FARMINGTON HILLS, Mich.—As more car makers demand that their parts makers bring them innovations, not just components, the suppliers are rising to the challenge.
One of the more creative solutions comes from Robert Bosch Corp.'s Automotive Group, a unit of Germany's Robert Bosch Gmbh. The company has introduced an electrohydraulic brake system that is a major step toward electronic brake-by-wire.
The system translates the pressure of a driver's foot on the brake pedal into electrical signals that control a central hydraulic unit. For safety's sake, there is a backup hydraulic system should the electrical system fail.
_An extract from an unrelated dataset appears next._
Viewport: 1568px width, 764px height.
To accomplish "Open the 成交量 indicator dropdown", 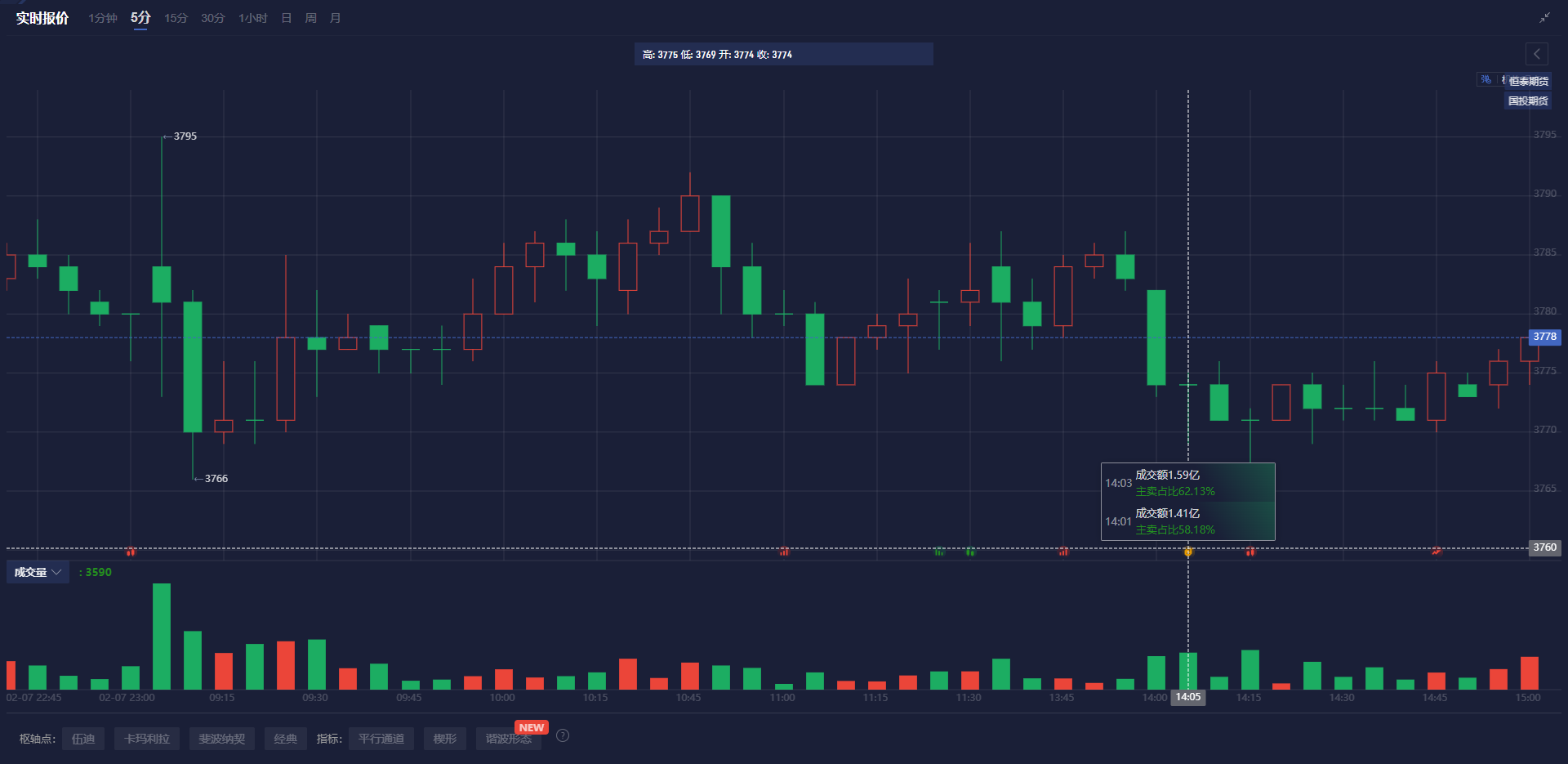I will 38,572.
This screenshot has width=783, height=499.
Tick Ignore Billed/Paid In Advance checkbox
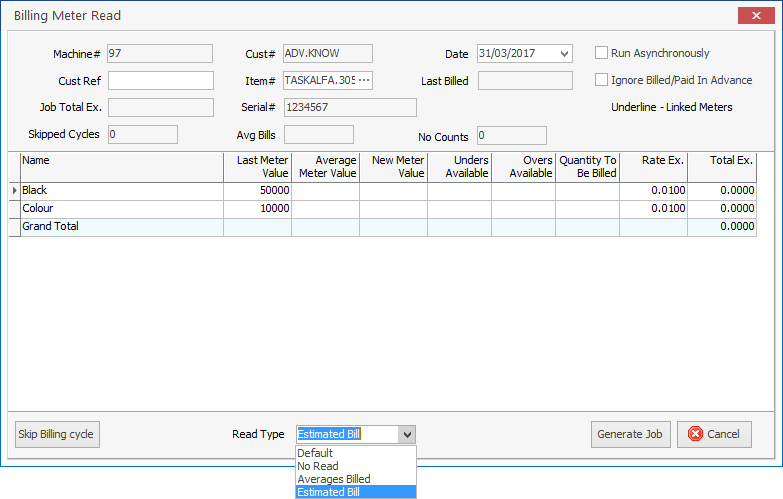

The new system differs from conventional servohydraulic systems in that the electronic brake management system computes the brake forces required on the individual wheels independent of driver input. That allows better control of braking and easier integration of the braking systems with traction and control systems.
According to Bosch, the system allows for short braking times by automatically increasing the brake forces to compensate for a decreasing braking effect. The brake pedal does not pulse and is quiet.
Bosch's system is expected to be fitted on a DaimlerChrysler model in 2001. The electrohydraulic brake unit weighs less than conventional brake systems, Bosch said, requires a smaller installation space and does not need a brake booster. It also is easier to fit, and the number of variants is much reduced.
Most importantly, Bosch claims the system is more reliable than conventional brake systems.
The electrohydraulic brake system is easily networked with other vehicle systems, the company added, and therefore is a good basis for next-generation adaptive cruise control or for input from traffic navigation systems.